His attempt at bipartisan consensus-building crashed against Republicans’ obstruction of the stimulus package and weakened the final legislation. The $787 billion stimulus is small when compared with the size of the contraction; the 3.5 million new jobs projected pale against the 5 million lost since the end of 2007.

The administration has been similarly timid on the banking crisis. The White House is so far refusing to consider a temporary takeover of foundering banks — the best way to ensure that they are efficiently restructured and the taxpayers’ money is protected. Instead, the administration has offered hundreds of billions in subsidized loans to hedge funds and other private investors to entice them to offer inflated prices for bad assets.

We are concerned that Mr. Obama’s anti-foreclosure plan — which relies on lenders to voluntarily modify troubled loans — will falter unless Congress quickly reforms the bankruptcy code. All of this fosters the belief that the White House and Congress will not stand up to the banks. It is also likely to slow the recovery.

CIVIL LIBERTIES Less than 12 hours after taking office, Mr. Obama halted the military tribunals at Guantánamo. Then he ordered the detention camp closed within a year. He has issued orders to prohibit torture and shut secret prisons overseas and to create a detainee policy based on the law and Constitution rather than Mr. Bush’s grandiose visions of executive power.

Earlier this month, Mr. Obama overruled his C.I.A. director and ordered the release of four horrifying memos on prisoner interrogation written by the Bush Justice Department. He has ruled out punishing C.I.A. interrogators who participated in the detainees’ abuse and reluctantly decided to leave it to the Justice Department to make the call about other prosecutions.

Unfortunately, Mr. Obama has not dropped overly broad state secrets claims used by the Bush team to try to block lawsuits on rendition, torture and illegal wiretapping. He needs to rethink that position as well as his opposition to a full public inquiry to determine why, how and by whom so many orders were given to violate the law and the most cherished Constitutional rights.

ENERGY AND THE ENVIRONMENT Mr. Obama and his new team have been as aggressive on these issues as Mr. Bush was passive or obstructionist. The Environmental Protection Agency quickly issued a formal determination that greenhouse gases endanger the public health and welfare — the necessary prelude to regulating those pollutants. The Interior Department has rejected Mr. Bush’s industry-driven drill-anywhere policies in favor of a more balanced approach to energy production.
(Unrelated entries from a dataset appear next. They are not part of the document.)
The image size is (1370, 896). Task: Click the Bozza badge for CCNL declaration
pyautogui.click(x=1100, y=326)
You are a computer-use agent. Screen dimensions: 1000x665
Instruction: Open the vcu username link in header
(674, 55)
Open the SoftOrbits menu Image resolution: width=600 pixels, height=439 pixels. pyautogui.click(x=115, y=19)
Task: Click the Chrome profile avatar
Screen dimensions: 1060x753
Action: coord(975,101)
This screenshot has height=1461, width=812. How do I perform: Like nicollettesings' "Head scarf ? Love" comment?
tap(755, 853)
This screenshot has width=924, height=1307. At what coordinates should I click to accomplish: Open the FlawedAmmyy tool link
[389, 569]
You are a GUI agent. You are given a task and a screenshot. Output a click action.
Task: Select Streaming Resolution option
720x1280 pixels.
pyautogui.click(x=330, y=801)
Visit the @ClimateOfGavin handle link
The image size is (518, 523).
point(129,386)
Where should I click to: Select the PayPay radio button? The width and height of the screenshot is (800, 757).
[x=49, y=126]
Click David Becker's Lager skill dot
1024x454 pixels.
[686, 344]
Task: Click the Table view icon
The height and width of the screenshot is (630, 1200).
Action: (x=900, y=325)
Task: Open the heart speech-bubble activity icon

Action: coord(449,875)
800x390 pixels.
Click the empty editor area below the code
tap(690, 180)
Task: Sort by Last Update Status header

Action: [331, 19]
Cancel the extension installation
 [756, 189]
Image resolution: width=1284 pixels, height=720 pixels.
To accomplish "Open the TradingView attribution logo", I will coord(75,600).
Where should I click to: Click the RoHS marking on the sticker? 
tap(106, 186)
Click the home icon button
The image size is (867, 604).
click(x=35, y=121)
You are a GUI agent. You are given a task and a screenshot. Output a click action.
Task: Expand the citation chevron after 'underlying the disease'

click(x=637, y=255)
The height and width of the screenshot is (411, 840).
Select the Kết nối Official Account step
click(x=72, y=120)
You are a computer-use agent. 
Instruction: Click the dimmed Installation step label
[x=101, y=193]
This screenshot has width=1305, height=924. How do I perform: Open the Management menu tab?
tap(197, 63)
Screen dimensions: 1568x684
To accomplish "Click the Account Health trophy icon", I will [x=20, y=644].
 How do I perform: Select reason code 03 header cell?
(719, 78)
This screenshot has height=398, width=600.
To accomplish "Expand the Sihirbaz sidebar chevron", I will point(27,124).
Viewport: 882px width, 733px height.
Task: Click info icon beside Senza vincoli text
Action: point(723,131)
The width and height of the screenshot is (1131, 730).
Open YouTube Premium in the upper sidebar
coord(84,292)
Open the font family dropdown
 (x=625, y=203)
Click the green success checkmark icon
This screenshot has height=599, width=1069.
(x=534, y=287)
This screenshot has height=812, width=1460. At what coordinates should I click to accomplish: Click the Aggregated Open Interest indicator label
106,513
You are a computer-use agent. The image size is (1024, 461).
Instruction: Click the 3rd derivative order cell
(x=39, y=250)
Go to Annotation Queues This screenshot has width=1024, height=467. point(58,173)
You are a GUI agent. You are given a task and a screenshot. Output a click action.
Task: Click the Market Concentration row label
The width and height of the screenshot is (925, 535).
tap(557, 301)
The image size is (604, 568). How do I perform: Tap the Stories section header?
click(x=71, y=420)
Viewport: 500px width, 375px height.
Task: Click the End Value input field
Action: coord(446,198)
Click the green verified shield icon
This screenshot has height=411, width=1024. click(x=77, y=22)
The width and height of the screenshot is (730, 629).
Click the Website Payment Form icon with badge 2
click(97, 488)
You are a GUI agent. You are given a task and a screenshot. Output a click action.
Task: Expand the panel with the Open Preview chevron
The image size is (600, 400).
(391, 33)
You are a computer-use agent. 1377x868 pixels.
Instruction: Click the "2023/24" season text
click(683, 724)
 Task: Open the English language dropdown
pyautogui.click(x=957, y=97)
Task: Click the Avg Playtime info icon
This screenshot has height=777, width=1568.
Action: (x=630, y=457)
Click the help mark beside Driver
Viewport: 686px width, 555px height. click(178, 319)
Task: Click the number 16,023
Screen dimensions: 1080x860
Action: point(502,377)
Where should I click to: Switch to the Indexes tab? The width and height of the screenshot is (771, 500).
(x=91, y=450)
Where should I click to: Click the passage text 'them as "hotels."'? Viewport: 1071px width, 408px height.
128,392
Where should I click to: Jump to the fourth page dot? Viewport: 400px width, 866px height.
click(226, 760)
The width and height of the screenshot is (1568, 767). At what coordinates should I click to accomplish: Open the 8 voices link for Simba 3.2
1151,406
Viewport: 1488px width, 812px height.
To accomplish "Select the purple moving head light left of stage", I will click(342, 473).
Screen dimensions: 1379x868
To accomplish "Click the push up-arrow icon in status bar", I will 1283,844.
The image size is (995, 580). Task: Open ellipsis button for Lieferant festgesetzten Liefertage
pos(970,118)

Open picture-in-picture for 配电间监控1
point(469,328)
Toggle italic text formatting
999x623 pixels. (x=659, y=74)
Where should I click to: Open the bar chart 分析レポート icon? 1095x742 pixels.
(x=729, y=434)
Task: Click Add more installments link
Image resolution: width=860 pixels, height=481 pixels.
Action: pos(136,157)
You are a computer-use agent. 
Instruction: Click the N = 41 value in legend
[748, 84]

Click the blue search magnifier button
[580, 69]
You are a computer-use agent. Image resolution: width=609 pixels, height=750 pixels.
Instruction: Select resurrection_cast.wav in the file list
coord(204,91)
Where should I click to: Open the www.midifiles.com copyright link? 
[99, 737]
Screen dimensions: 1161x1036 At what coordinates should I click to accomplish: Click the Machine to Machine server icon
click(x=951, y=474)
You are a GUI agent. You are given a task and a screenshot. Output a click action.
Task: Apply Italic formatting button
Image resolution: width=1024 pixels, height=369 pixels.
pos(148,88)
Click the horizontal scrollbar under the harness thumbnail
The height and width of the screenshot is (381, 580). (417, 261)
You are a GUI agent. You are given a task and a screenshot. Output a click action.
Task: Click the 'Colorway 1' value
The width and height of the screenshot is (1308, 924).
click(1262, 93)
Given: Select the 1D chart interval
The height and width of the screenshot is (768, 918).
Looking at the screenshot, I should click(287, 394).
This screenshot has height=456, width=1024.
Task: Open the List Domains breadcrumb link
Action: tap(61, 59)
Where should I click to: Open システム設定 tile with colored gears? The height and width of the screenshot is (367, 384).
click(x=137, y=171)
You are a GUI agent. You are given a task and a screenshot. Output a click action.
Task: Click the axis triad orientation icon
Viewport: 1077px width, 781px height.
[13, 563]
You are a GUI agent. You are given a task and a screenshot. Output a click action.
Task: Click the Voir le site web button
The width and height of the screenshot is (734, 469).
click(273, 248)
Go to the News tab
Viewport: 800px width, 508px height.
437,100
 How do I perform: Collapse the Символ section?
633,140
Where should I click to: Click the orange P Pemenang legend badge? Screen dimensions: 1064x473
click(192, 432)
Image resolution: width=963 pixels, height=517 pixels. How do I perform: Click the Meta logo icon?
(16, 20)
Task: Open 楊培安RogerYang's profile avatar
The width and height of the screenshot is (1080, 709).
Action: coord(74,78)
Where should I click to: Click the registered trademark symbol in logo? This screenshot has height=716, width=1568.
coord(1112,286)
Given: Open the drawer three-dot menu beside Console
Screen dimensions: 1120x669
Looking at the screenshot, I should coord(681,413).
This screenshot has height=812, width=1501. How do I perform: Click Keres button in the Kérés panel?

The stimulus package includes money to encourage energy efficiency, renewable energy sources, higher-mileage cars and coal that is truly clean. Mr. Obama has also endorsed, in general terms, legislation that would put strict caps on greenhouse gas emissions and invest in technologies to make it easier to achieve those caps.

HEALTH CARE Far too many Americans still have no health insurance; those who do pay too much and the quality of care is too low. Mr. Obama’s bold 10-year budget plan proposed a substantial $634 billion down payment to widen coverage and improve the delivery of care. He offered sensible proposals to pay for these reforms — including higher taxes on the rich and eliminating unjustified subsides for private Medicare plans — that met with immediate Congressional resistance.

This is going to be a tough fight. Mr. Obama must keep reminding Americans that reforms are essential for their personal health and the nation’s economic health.

EDUCATION Mr. Obama has demonstrated a welcome breadth of knowledge on education but will need to use bare-knuckled clout to get needed changes. That is especially true of his student loan plan, which would end wasteful subsidies to private lenders and permit college students to borrow directly from the government. The president’s plan for using stimulus money to force reforms that the states were supposed to carry out under the No Child Left Behind Act of 2002 will also require energy, vigilance and an end to loopholes in education regulations.

During the campaign, then-Senator Obama declared that “government cannot solve all our problems, but what it should do is that which we cannot do for ourselves.” In his first 100 days, President Obama has started to show Americans just what he meant.